Park City considers a no-nuclear stand for power portfolio


Park City leaders on Thursday are expected to discuss whether they want to exclude nuclear power in City Hall’s definition of energies that do not emit carbon emissions, a rare venture by the municipal government into the politically charged topic of nuclear energy.

Any discussion of nuclear power would occur as part of a broader talk about energy by Mayor Jack Thomas and the City Council. The meeting on Thursday is scheduled as City Hall and Rocky Mountain Power continue discussions about cleaner-burning energies.

Ann Ober, who is City Hall’s regional policy and energy director, drafted a report to the elected officials in anticipation of the meeting that broaches the topic of nuclear energy. Municipal staffers in the report recommend that the City Council adopt "a definition of carbon free power that excludes nuclear power."

Ober offers three arguments supporting the recommendation, saying the U.S. has not "determined a solution" to nuclear waste and that water "is a scarce resource in Utah and an important asset in the creation of power through nuclear plants." She also says nuclear power sometimes is not allowed to be considered as a community works toward a goal of cutting emissions to a net zero level.

But she also acknowledges that nuclear power is a "consistent and low cost" energy option and that "eliminating this option could make our portfolio more expensive."

"Should Council go against staff recommendation, staff believes that the community would be unhappy, as a great percentage of environmentalists do not see nuclear as a legitimate alternative," Ober wrote in the report.

Rocky Mountain Power generates electricity largely through emissions-producing sources, a breakdown of sources included in the report shows. The breakdown indicates nearly 83 percent of the electricity is produced with coal. Another 9.8 percent comes from natural gas. Other methods account for less than 3 percent each, including 1.35 percent from nuclear power.

Ober covers other recommendations regarding renewable energy credits and a call for cleaner-burning energies Rocky Mountain Power pursues to be in Utah, including in Summit County.

The discussion about energy is scheduled to start at 5:30 p.m. in the City Council chambers at the Marsac Building. It is expected to last 30 minutes.
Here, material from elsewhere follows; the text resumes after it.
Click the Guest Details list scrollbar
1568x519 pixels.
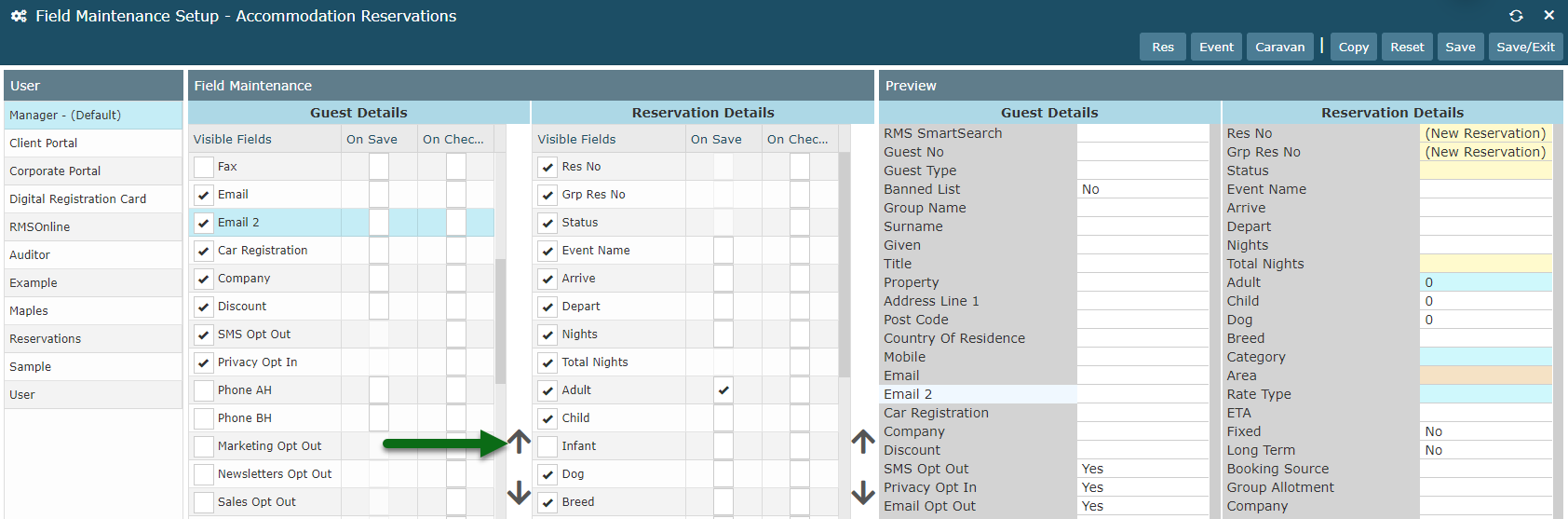500,321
The talk on Thursday will continue the municipal government’s wide-ranging efforts meant to reduce carbon emissions. Leaders want municipal operations to reach what is known as net zero in carbon emissions by 2022 and have the goal of the wider community reaching net zero by 2032. Net zero carbon emissions does not require the elimination of emissions and it normally involves reducing the use of emissions-creating energies and some sort of offset for those that are used.
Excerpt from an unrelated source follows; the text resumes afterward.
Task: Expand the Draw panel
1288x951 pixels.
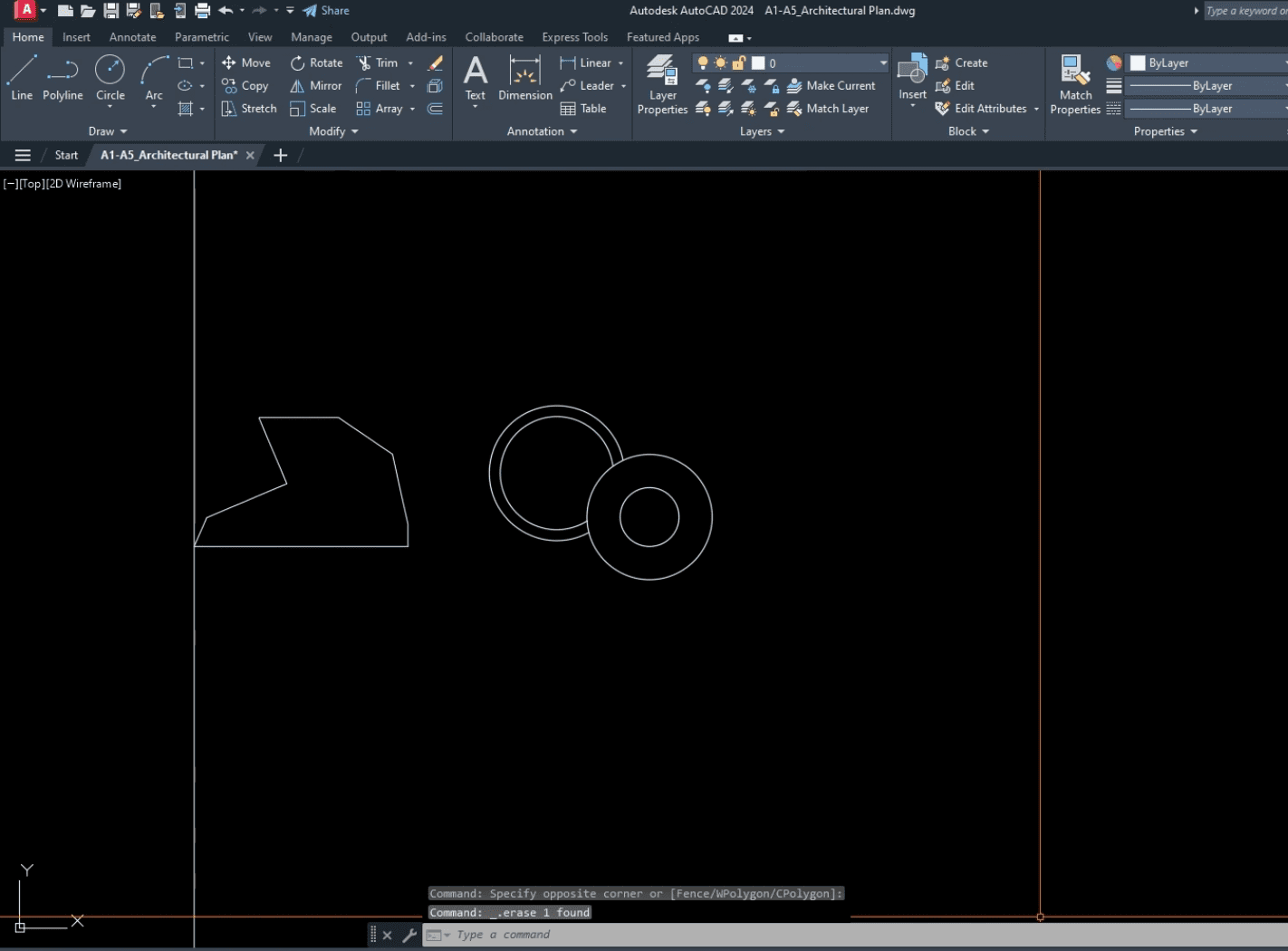Action: pos(108,130)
Energy is an important aspect of Park City’s overall environmental efforts. Leaders worry that a warming planet could someday threaten the ski industry that is critical to Park City’s economy.
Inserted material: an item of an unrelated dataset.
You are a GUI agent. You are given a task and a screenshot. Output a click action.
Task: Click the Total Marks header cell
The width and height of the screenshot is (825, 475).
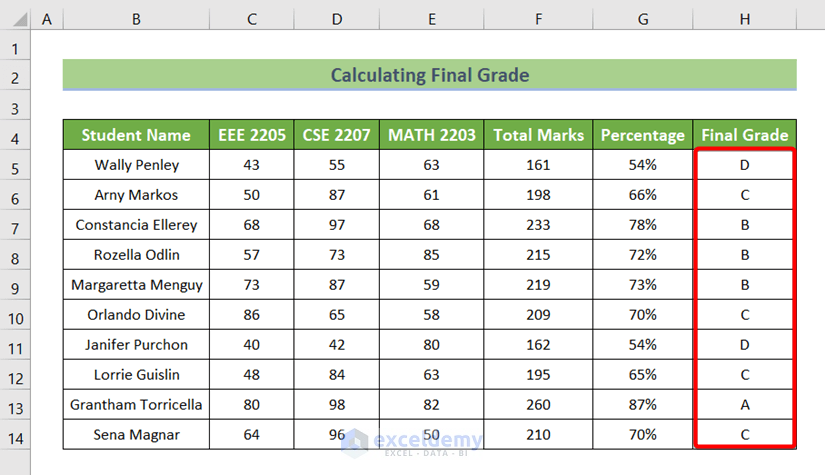pyautogui.click(x=538, y=135)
Rocky Mountain Power’s breakdown of the sources of electricity it produces differs from the numbers contained in a Park City report prepared in anticipation of a Park City Council meeting scheduled on Thursday.

According to a Rocky Mountain Power estimate in 2015, coal accounts for 61.1 percent of the power portfolio, natural gas accounts for 14.1 percent, solar or wind accounts for 9.2 percent and hydroelectric produces 6.4 percent. Rocky Mountain Power says none of the electricity it produces comes from nuclear sources.